* **Description of the task**: Give the entries again in full. Nothing may be altered.

*** Opening Data section ***

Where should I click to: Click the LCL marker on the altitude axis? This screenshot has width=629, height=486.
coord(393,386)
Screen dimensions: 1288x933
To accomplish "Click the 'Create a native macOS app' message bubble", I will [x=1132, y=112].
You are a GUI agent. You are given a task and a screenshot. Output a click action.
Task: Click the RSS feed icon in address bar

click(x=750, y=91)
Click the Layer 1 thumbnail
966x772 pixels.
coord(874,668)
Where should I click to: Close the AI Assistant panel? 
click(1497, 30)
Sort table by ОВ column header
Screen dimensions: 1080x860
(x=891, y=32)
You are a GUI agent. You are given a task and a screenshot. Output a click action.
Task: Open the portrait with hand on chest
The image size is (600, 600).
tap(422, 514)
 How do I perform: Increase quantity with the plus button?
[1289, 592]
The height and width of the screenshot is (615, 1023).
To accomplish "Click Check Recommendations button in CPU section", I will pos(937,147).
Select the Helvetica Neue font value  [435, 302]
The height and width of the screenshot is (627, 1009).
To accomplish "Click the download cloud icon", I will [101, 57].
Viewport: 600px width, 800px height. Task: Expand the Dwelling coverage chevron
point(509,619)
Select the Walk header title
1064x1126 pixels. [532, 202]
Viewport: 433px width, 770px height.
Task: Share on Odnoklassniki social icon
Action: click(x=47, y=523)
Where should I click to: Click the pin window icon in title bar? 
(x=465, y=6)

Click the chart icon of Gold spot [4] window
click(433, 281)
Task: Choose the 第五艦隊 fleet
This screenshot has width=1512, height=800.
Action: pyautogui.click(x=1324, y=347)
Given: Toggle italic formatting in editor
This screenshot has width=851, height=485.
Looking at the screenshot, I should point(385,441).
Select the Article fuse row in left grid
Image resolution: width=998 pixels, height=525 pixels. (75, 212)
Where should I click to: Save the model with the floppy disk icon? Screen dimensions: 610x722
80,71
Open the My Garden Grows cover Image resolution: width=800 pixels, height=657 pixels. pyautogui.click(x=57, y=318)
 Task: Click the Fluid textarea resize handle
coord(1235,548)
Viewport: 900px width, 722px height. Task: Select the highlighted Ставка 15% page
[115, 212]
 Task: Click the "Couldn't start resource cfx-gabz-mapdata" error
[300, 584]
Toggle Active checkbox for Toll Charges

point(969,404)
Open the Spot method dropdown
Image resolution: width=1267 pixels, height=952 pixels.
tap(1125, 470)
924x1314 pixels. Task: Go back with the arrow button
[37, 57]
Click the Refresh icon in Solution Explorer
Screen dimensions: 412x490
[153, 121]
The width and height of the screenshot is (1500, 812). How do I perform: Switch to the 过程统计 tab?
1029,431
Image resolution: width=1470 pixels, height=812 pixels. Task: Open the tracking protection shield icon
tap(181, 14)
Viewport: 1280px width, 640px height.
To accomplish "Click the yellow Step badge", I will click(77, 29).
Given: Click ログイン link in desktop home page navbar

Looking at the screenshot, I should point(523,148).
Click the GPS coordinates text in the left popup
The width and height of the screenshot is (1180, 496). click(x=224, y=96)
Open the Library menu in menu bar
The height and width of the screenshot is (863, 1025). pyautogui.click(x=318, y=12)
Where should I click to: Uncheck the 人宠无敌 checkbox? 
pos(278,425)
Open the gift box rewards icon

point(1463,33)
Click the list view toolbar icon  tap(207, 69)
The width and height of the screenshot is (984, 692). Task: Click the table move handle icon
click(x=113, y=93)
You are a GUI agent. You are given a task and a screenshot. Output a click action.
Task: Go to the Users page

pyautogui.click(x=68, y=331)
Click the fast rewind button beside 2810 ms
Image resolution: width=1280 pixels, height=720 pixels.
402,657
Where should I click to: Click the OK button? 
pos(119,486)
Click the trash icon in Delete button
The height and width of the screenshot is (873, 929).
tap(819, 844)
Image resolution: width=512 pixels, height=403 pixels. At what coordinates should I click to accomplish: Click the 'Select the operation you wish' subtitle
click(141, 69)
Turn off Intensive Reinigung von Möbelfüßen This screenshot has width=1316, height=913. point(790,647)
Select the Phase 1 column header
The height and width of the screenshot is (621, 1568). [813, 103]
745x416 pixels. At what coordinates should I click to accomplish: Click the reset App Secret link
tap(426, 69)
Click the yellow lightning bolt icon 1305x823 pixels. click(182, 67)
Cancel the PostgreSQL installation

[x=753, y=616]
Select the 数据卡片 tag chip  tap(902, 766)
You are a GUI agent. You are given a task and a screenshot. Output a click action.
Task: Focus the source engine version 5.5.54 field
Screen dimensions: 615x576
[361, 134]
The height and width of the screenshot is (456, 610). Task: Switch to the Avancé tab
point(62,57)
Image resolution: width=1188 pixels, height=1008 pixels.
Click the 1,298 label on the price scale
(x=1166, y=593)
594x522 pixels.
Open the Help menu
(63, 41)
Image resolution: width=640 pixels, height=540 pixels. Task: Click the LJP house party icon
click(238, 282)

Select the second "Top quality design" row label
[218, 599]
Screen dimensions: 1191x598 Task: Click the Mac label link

*** Closing Data section ***

* **Response for this exercise**:
Where should I click to: Click the LCL marker on the altitude axis? This screenshot has width=629, height=486.
coord(393,386)
Screen dimensions: 1288x933
To accomplish "Click the 'Create a native macOS app' message bubble", I will [x=1132, y=112].
You are a GUI agent. You are given a task and a screenshot. Output a click action.
Task: Click the RSS feed icon in address bar

click(x=750, y=91)
Click the Layer 1 thumbnail
966x772 pixels.
coord(874,668)
Where should I click to: Close the AI Assistant panel? 
click(1497, 30)
Sort table by ОВ column header
Screen dimensions: 1080x860
(x=891, y=32)
You are a GUI agent. You are given a task and a screenshot. Output a click action.
Task: Open the portrait with hand on chest
The image size is (600, 600).
tap(422, 514)
 How do I perform: Increase quantity with the plus button?
[1289, 592]
The height and width of the screenshot is (615, 1023).
To accomplish "Click Check Recommendations button in CPU section", I will pos(937,147).
Select the Helvetica Neue font value  [435, 302]
The height and width of the screenshot is (627, 1009).
To accomplish "Click the download cloud icon", I will [101, 57].
Viewport: 600px width, 800px height. Task: Expand the Dwelling coverage chevron
point(509,619)
Select the Walk header title
1064x1126 pixels. [532, 202]
Viewport: 433px width, 770px height.
Task: Share on Odnoklassniki social icon
Action: click(x=47, y=523)
Where should I click to: Click the pin window icon in title bar? 
(x=465, y=6)

Click the chart icon of Gold spot [4] window
click(433, 281)
Task: Choose the 第五艦隊 fleet
This screenshot has width=1512, height=800.
Action: pyautogui.click(x=1324, y=347)
Given: Toggle italic formatting in editor
This screenshot has width=851, height=485.
Looking at the screenshot, I should point(385,441).
Select the Article fuse row in left grid
Image resolution: width=998 pixels, height=525 pixels. (75, 212)
Where should I click to: Save the model with the floppy disk icon? Screen dimensions: 610x722
80,71
Open the My Garden Grows cover Image resolution: width=800 pixels, height=657 pixels. pyautogui.click(x=57, y=318)
 Task: Click the Fluid textarea resize handle
coord(1235,548)
Viewport: 900px width, 722px height. Task: Select the highlighted Ставка 15% page
[115, 212]
 Task: Click the "Couldn't start resource cfx-gabz-mapdata" error
[300, 584]
Toggle Active checkbox for Toll Charges

point(969,404)
Open the Spot method dropdown
Image resolution: width=1267 pixels, height=952 pixels.
tap(1125, 470)
924x1314 pixels. Task: Go back with the arrow button
[37, 57]
Click the Refresh icon in Solution Explorer
Screen dimensions: 412x490
[153, 121]
The width and height of the screenshot is (1500, 812). How do I perform: Switch to the 过程统计 tab?
1029,431
Image resolution: width=1470 pixels, height=812 pixels. Task: Open the tracking protection shield icon
tap(181, 14)
Viewport: 1280px width, 640px height.
To accomplish "Click the yellow Step badge", I will click(77, 29).
Given: Click ログイン link in desktop home page navbar

Looking at the screenshot, I should point(523,148).
Click the GPS coordinates text in the left popup
The width and height of the screenshot is (1180, 496). click(x=224, y=96)
Open the Library menu in menu bar
The height and width of the screenshot is (863, 1025). pyautogui.click(x=318, y=12)
Where should I click to: Uncheck the 人宠无敌 checkbox? 
pos(278,425)
Open the gift box rewards icon

point(1463,33)
Click the list view toolbar icon  tap(207, 69)
The width and height of the screenshot is (984, 692). Task: Click the table move handle icon
click(x=113, y=93)
You are a GUI agent. You are given a task and a screenshot. Output a click action.
Task: Go to the Users page

pyautogui.click(x=68, y=331)
Click the fast rewind button beside 2810 ms
Image resolution: width=1280 pixels, height=720 pixels.
402,657
Where should I click to: Click the OK button? 
pos(119,486)
Click the trash icon in Delete button
The height and width of the screenshot is (873, 929).
tap(819, 844)
Image resolution: width=512 pixels, height=403 pixels. At what coordinates should I click to accomplish: Click the 'Select the operation you wish' subtitle
click(141, 69)
Turn off Intensive Reinigung von Möbelfüßen This screenshot has width=1316, height=913. point(790,647)
Select the Phase 1 column header
The height and width of the screenshot is (621, 1568). [813, 103]
745x416 pixels. At what coordinates should I click to accomplish: Click the reset App Secret link
tap(426, 69)
Click the yellow lightning bolt icon 1305x823 pixels. click(182, 67)
Cancel the PostgreSQL installation

[x=753, y=616]
Select the 数据卡片 tag chip  tap(902, 766)
You are a GUI agent. You are given a task and a screenshot. Output a click action.
Task: Focus the source engine version 5.5.54 field
Screen dimensions: 615x576
[361, 134]
The height and width of the screenshot is (456, 610). Task: Switch to the Avancé tab
point(62,57)
Image resolution: width=1188 pixels, height=1008 pixels.
Click the 1,298 label on the price scale
(x=1166, y=593)
594x522 pixels.
Open the Help menu
(63, 41)
Image resolution: width=640 pixels, height=540 pixels. Task: Click the LJP house party icon
click(238, 282)

Select the second "Top quality design" row label
[218, 599]
Screen dimensions: 1191x598 Task: Click the Mac label link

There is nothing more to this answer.